■ Try it
Could you retype exactly the line containing "The image size is (720, 442)." and every line after it in the data below, leaving out the pictures?

■ Task material

####################

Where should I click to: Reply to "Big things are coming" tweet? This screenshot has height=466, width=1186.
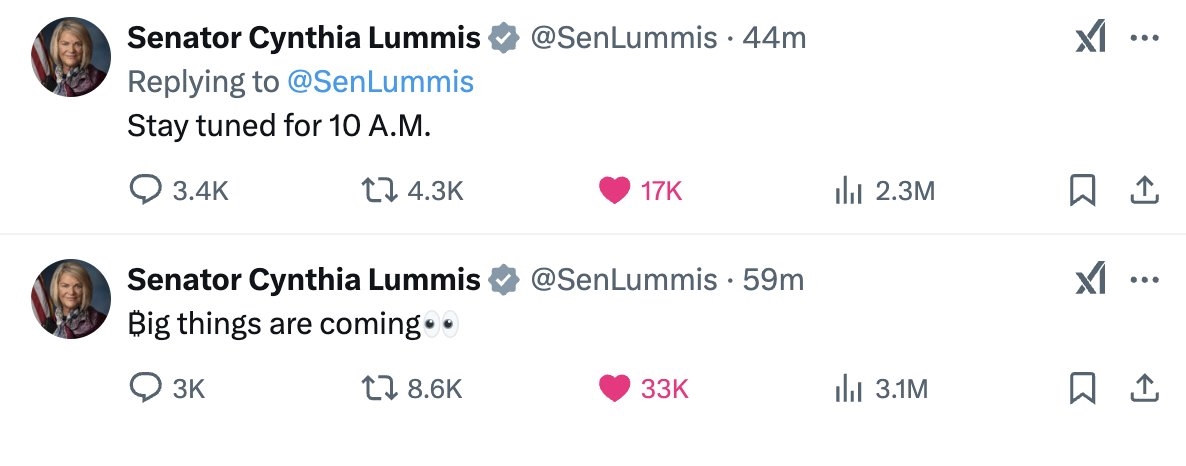(146, 388)
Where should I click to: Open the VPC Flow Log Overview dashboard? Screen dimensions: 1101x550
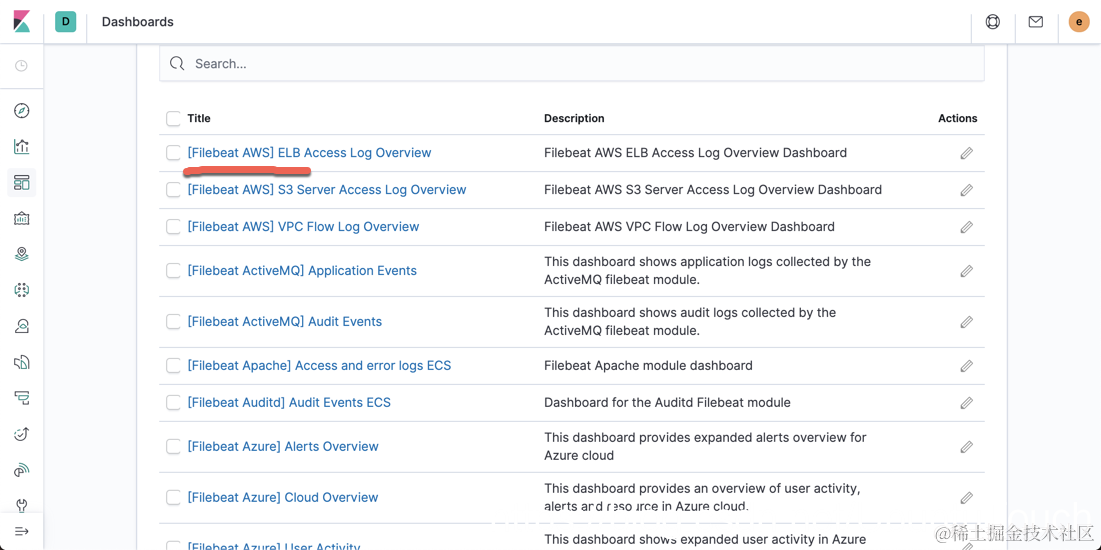[303, 227]

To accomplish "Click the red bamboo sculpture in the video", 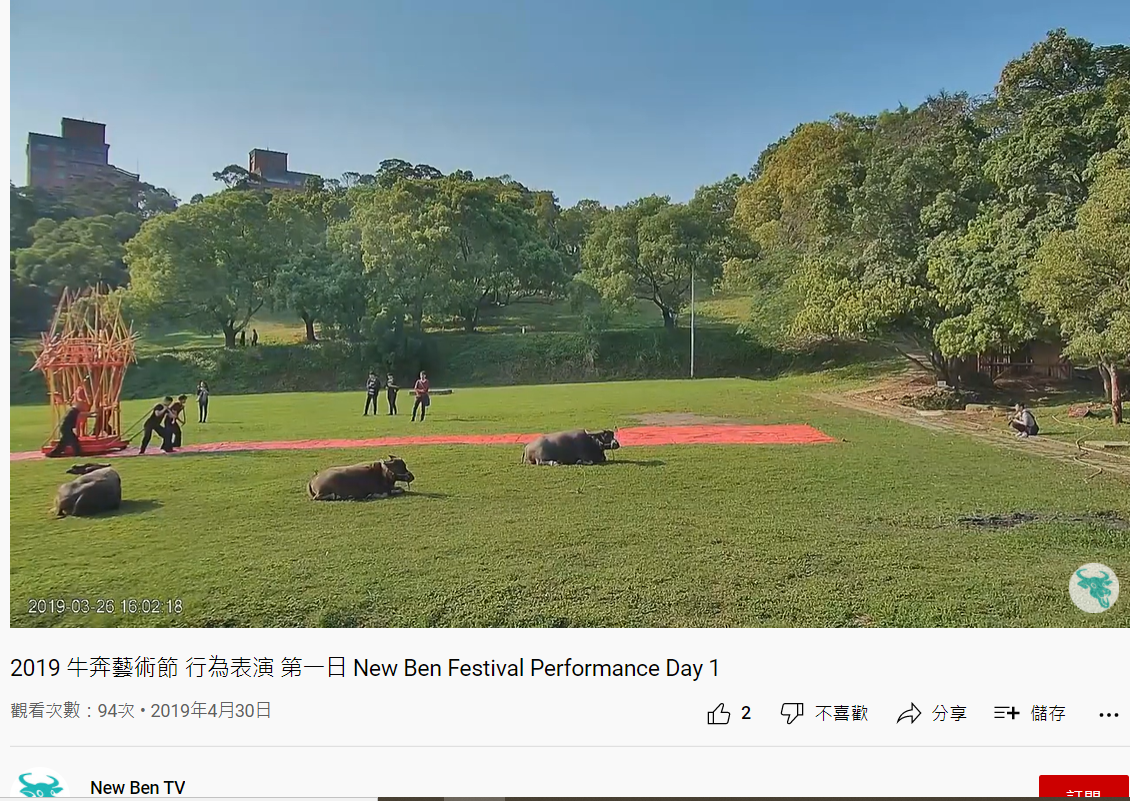I will click(85, 370).
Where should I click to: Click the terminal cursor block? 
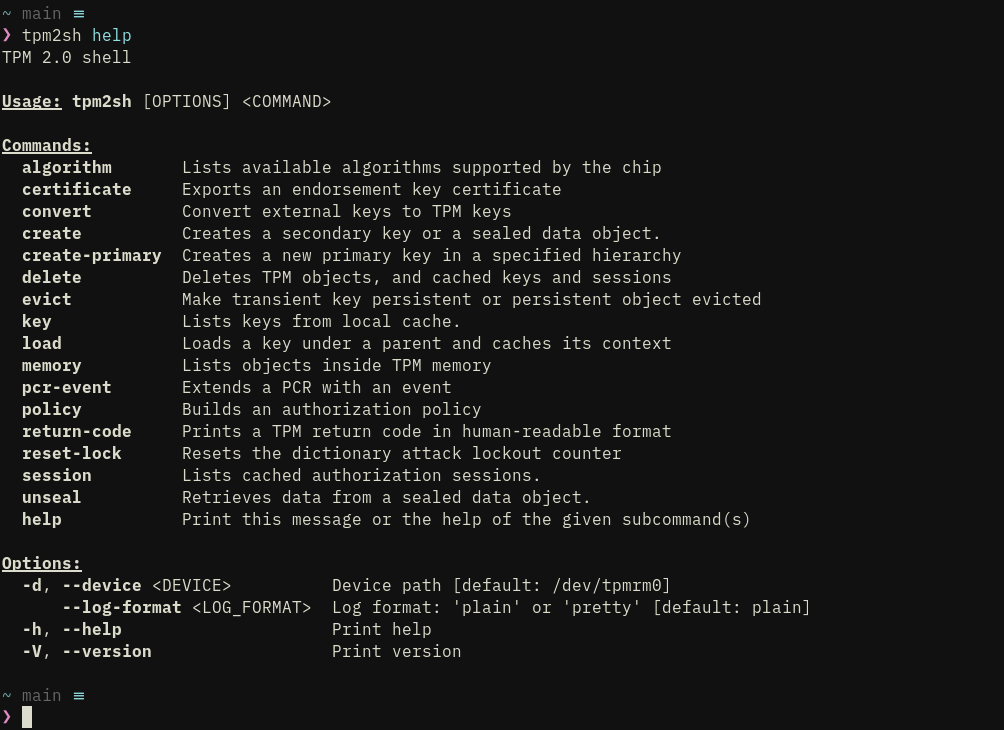tap(27, 717)
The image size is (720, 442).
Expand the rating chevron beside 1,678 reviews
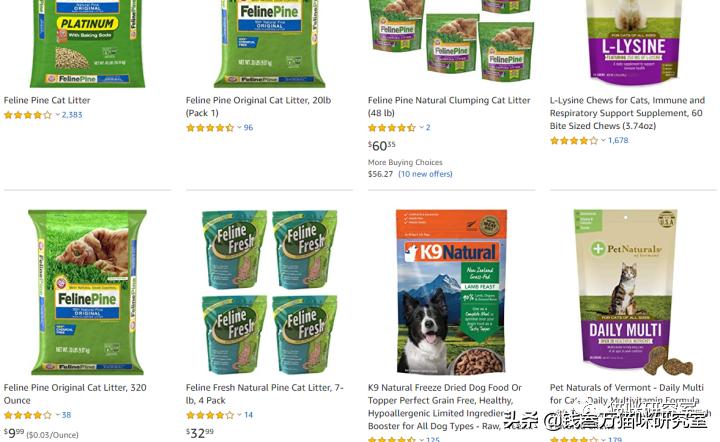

####################

■ Output of the exercise
The image size is (720, 442).
Expand the rating chevron beside 1,678 reviews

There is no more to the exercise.